Sarah Behan is the Vice President for Welfare for the 2022-2023 academic year. She studied in DCU, and has been a mental health activist from an early age. She is open about her own mental health experience having been diagnosed with depression and anxiety in her early teens.

We asked Sarah to answer some questions to help us get to know her better and here’s what she told us!

Tell us a bit about your background and how you came to be Welfare Officer?

I was coming to the end of my degree in English and philosophy in DCU, but always knew I wanted to work within a student’s union and make sure that student welfare was a priority to student life. I was heavily involved in the DCU Student’s Union as a class rep, so I knew what responsibilities came with working full time in a student’s union.

After running for the position of Vice President for Wellbeing in DCUSU and being unsuccessful, I decided to take the plunge and go for the position here in USI.

While I didn’t have any sabbatical experience previous to this role, I knew my passion for student welfare and mental health was enough to guide me through the process and make me a fit candidate for the role. Coming into the role directly from being a student living the student experience, I know the issues that are surrounding student welfare first hand. The main concerns are student safety, sexual health, mental health and finical support. After directly seeing the impact that this has had on my peers in a college setting, I am more motivated than ever to ensure that students across the island have the adequate support that they need.

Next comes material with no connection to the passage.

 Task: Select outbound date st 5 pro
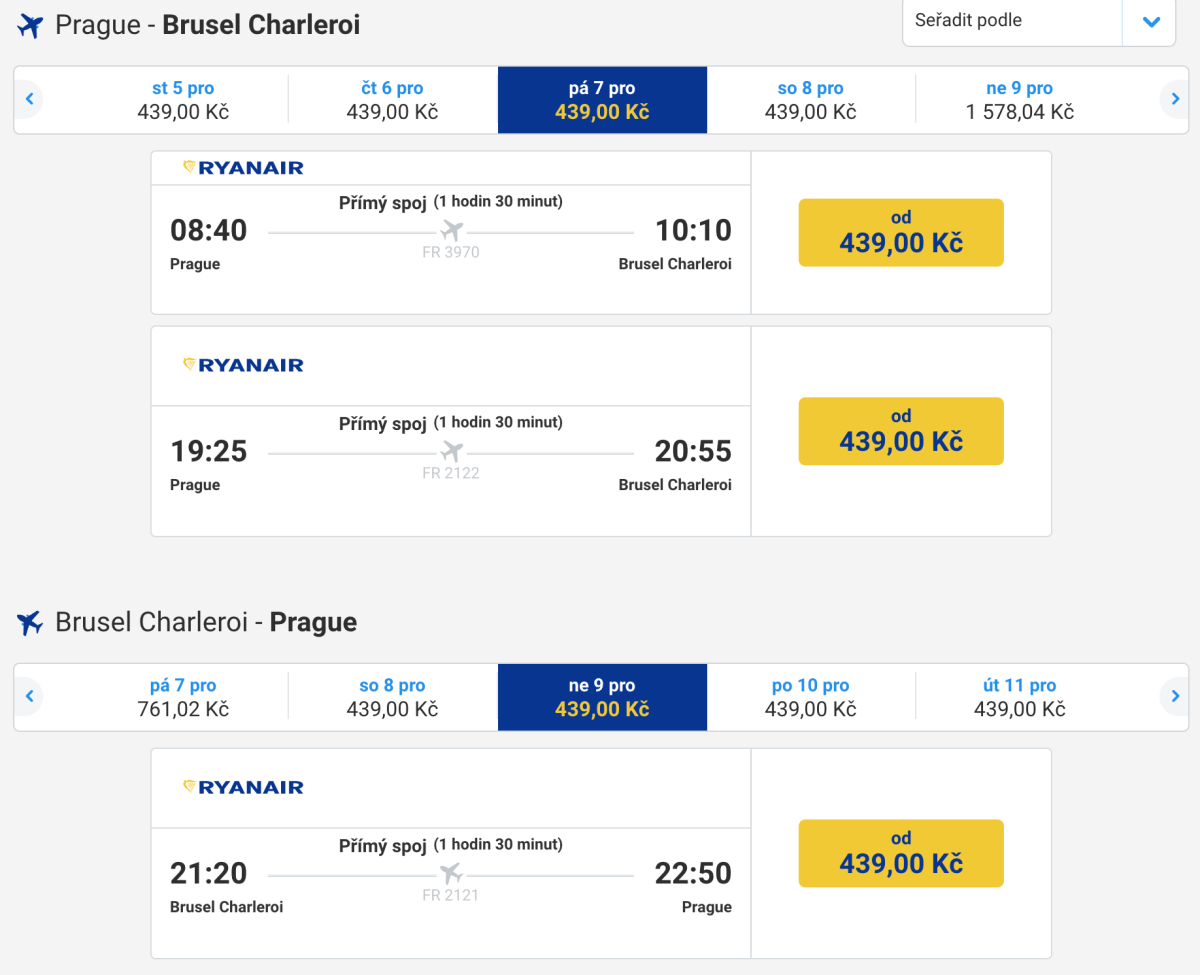183,100
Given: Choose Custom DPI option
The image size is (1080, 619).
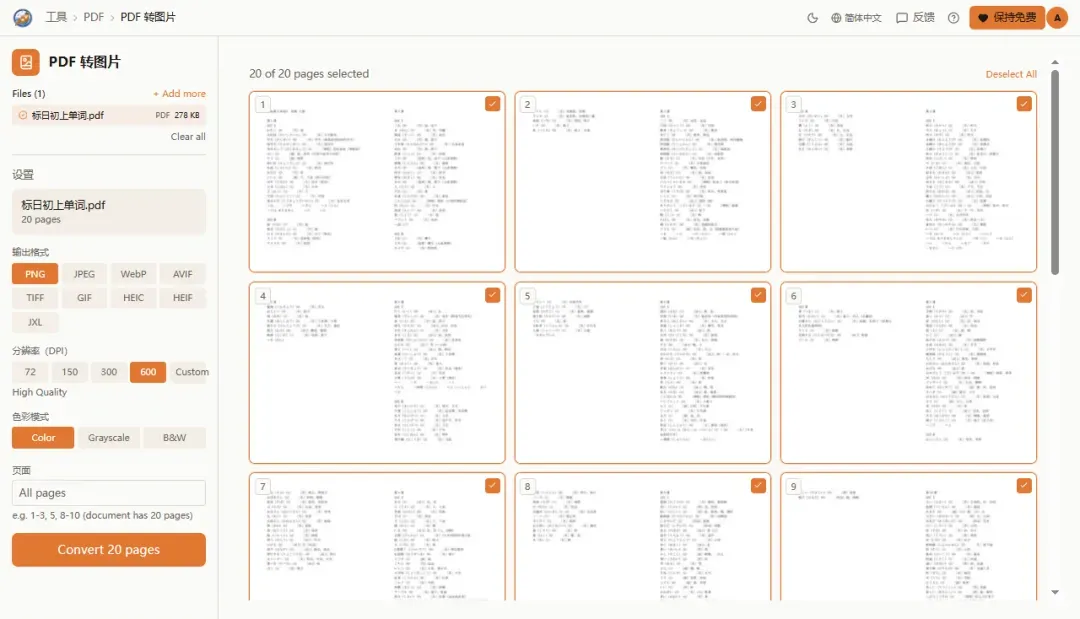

Were there particular elements of mental health that you wanted to focus on were you to be elected?

I really wanted to focus on reforming the student counselling services with our Member Organisations. Our welfare officers across the island of Ireland are inundated with emails and concerns regarding the length of waiting lists for the counselling services provided on their campuses. I want to help them achieve a more functional counselling system that is fit for purpose to ensure that any student that may need additional supports are able to access them quickly and effectively.

What are the keys areas you want to focus on this year? What do you think are the main issues students are dealing with at the moment?

One of the main areas I want to focus on is drug harm reduction. The previous VP for Welfare did some amazing work on this last year, and I hope to expand on the work that they have previously done.

For many students, this will be the first time that they experience college life without any Covid-19 restrictions. For a lot of people, the social aspect of getting back on campus will be centred around drugs and alcohol. From being in lockdowns for the past few years, people’s tolerances to substances have dropped significantly, so I think a main issues that students will be dealing with is going to be centred around their consumption of substances.

Similarly, with most college events being based within the party scene I think a lot of people are going to experience intense levels of peer pressure first the first time. It is important to keep in mind that many first- and second-year students have not been on campus at all, so this may be their first time experiencing the party scene and being exposed to illegal substances.

From this, I think one of the main challenges for students, welfare officers, and myself, is going to be promoting drug harm reduction in an effective way. While it is safer to not take drugs at all, it is unattainable to deal with this issue under a zero-tolerance approach. That is why I hope to reintroduce the HSE’s “If you go, go slow” campaign to educate students on safe practises, as well as alerting them to any supports that they may need should they feel like they are developing a dependence on drugs and alcohol.

What advice would you give to students about their mental health?

The main piece of advice that I would give students about their mental health is to always prioritise themselves and set boundaries that best suit them. Healthy boundaries will feed into every aspect of student life and ensure that they not only have the best college experience possible, but also take these lessons and factor them into their everyday life.

By setting these boundaries in academic settings, students will be able to spot the signs of burnout quicker and be able to prioritise their mental health. With adequate boundaries in place, like start an assignment a week in advance, for example, students will be able to avoid the stress that comes with cramming and being unhappy with the final project.

By establishing healthy boundaries in social settings, like your relationship with alcohol or drugs, students can also evaluate their dependency on substances, and try establishing a heathier relationship with substances.

If there was one thing related to mental health that you wish all students knew, what would it be?

The one mental health related thing that I wish students knew is that you do not have to be in crisis to receive mental health support.

There is a toxic culture surrounding getting mental health support that makes people believe that they are not sick enough to reach out, or that there is somebody worse off that deserves the support more.

This idea is incredibly dangerous. No matter how big or small you may feel like your mental health issue is, you are worthy of getting help. Mental health is something everybody has, but there is still a huge stigma surrounding reaching out for help.

What is your favourite/ main form of self-care and why?

My favourite form of self-care is rest. Sleep and relaxation are often overlooked as forms of self-care but are vital to making sure that your mental health remains in tack. You cannot look after yourself if you are exhausted or burnt out, so don’t feel guilty for taking a nap!